*THE DATA*
========================================================================

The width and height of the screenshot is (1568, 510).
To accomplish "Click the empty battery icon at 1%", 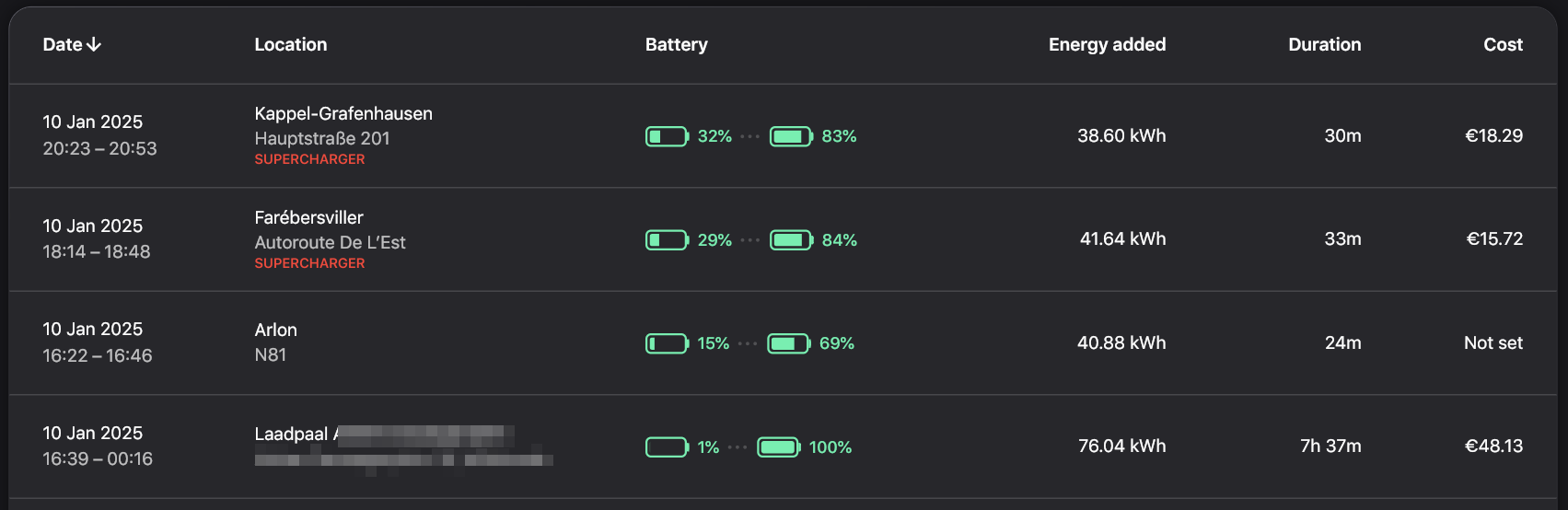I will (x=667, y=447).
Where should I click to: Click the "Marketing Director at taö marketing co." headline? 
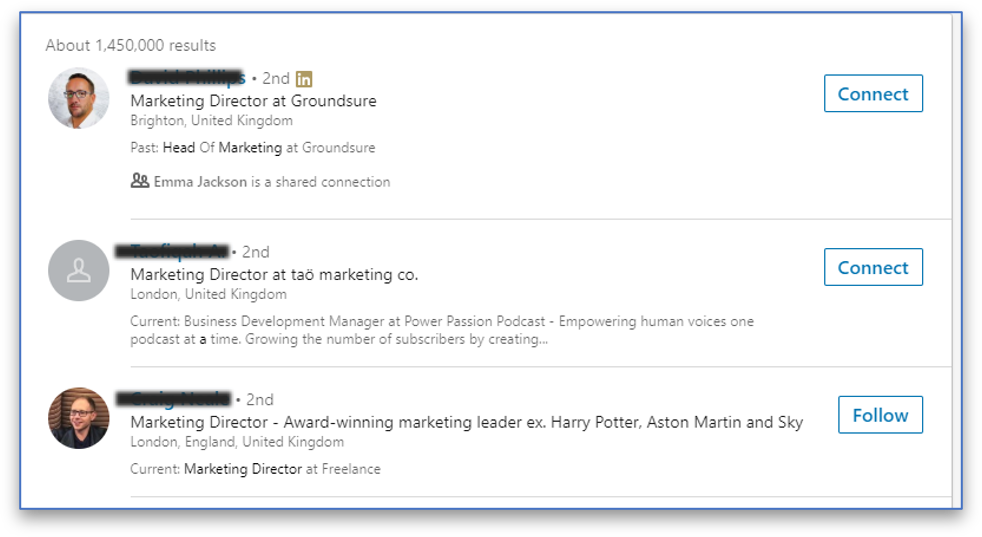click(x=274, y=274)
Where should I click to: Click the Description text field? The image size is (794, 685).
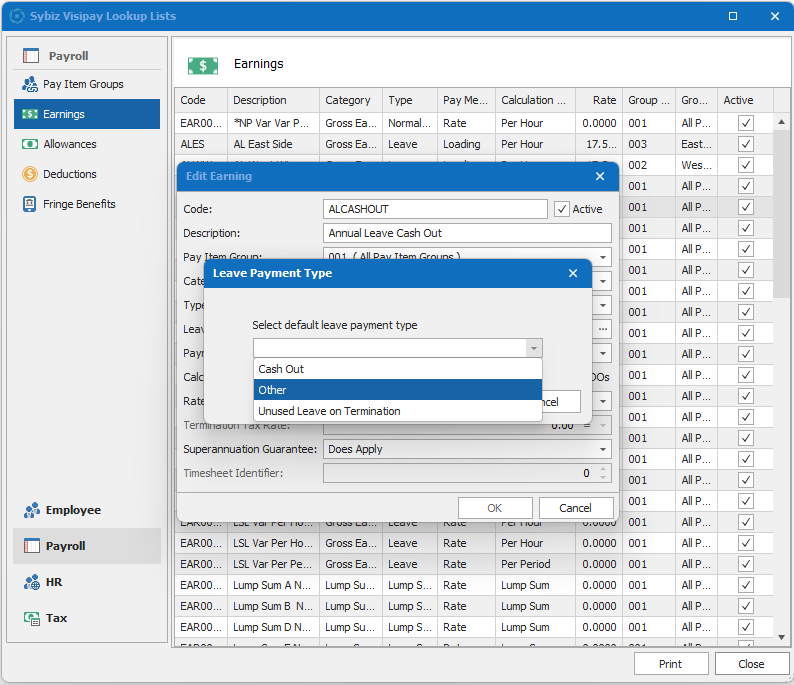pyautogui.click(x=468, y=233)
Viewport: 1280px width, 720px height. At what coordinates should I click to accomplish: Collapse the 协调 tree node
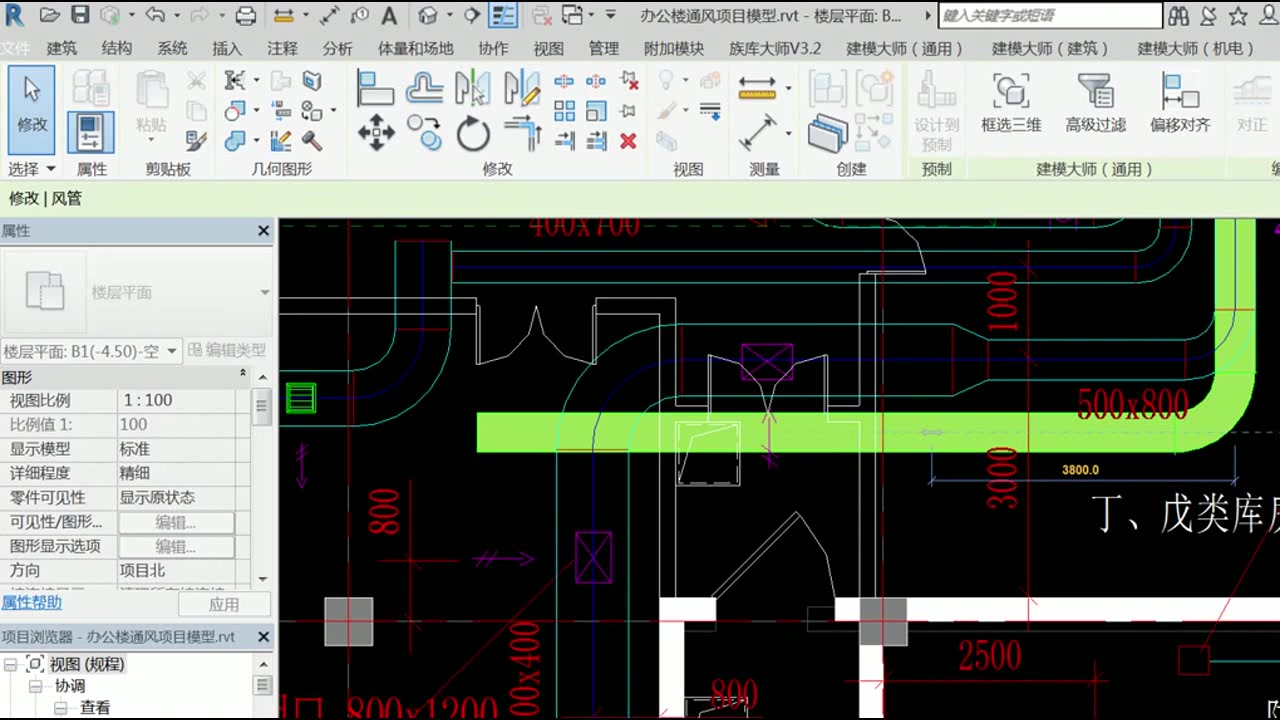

========================================================================

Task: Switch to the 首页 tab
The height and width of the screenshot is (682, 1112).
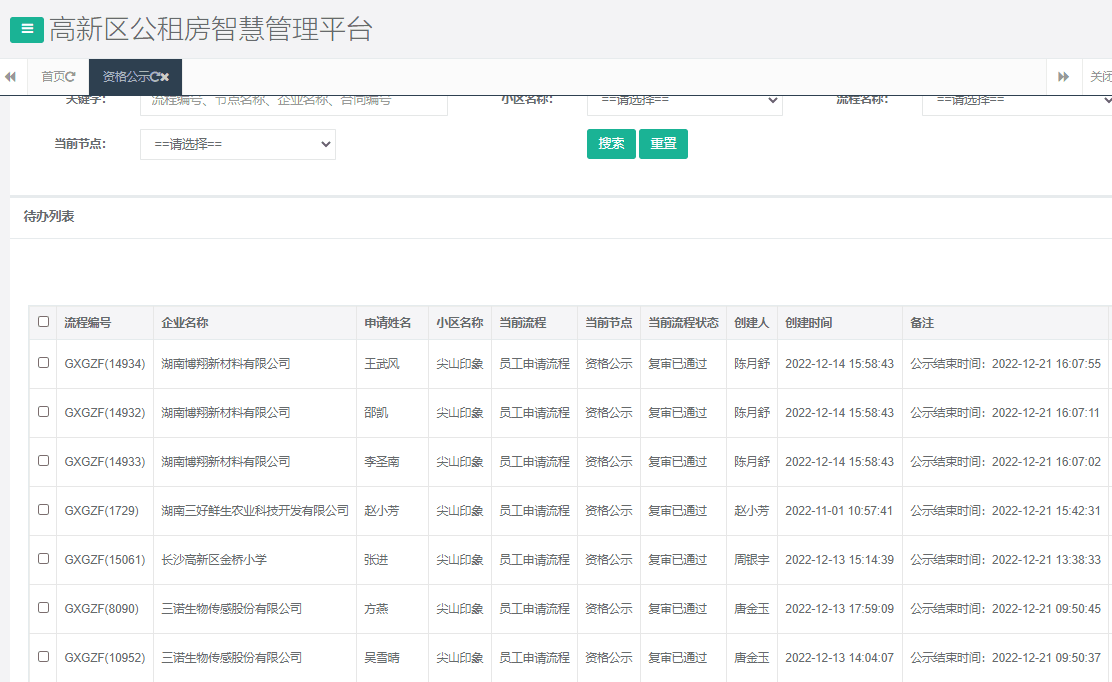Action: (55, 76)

========================================================================

*TO DO*
Could you repeat, exactly, only the lines above starting at the one that has "Where should I click to: Click the Description" and stopping after the one that has "Viewport: 1280px width, 720px", without the pictures?

*TASK RESULT*
Where should I click to: Click the Description text field? The image size is (794, 685).
pyautogui.click(x=468, y=233)
Viewport: 1280px width, 720px height. At what coordinates should I click to accomplish: Collapse the 协调 tree node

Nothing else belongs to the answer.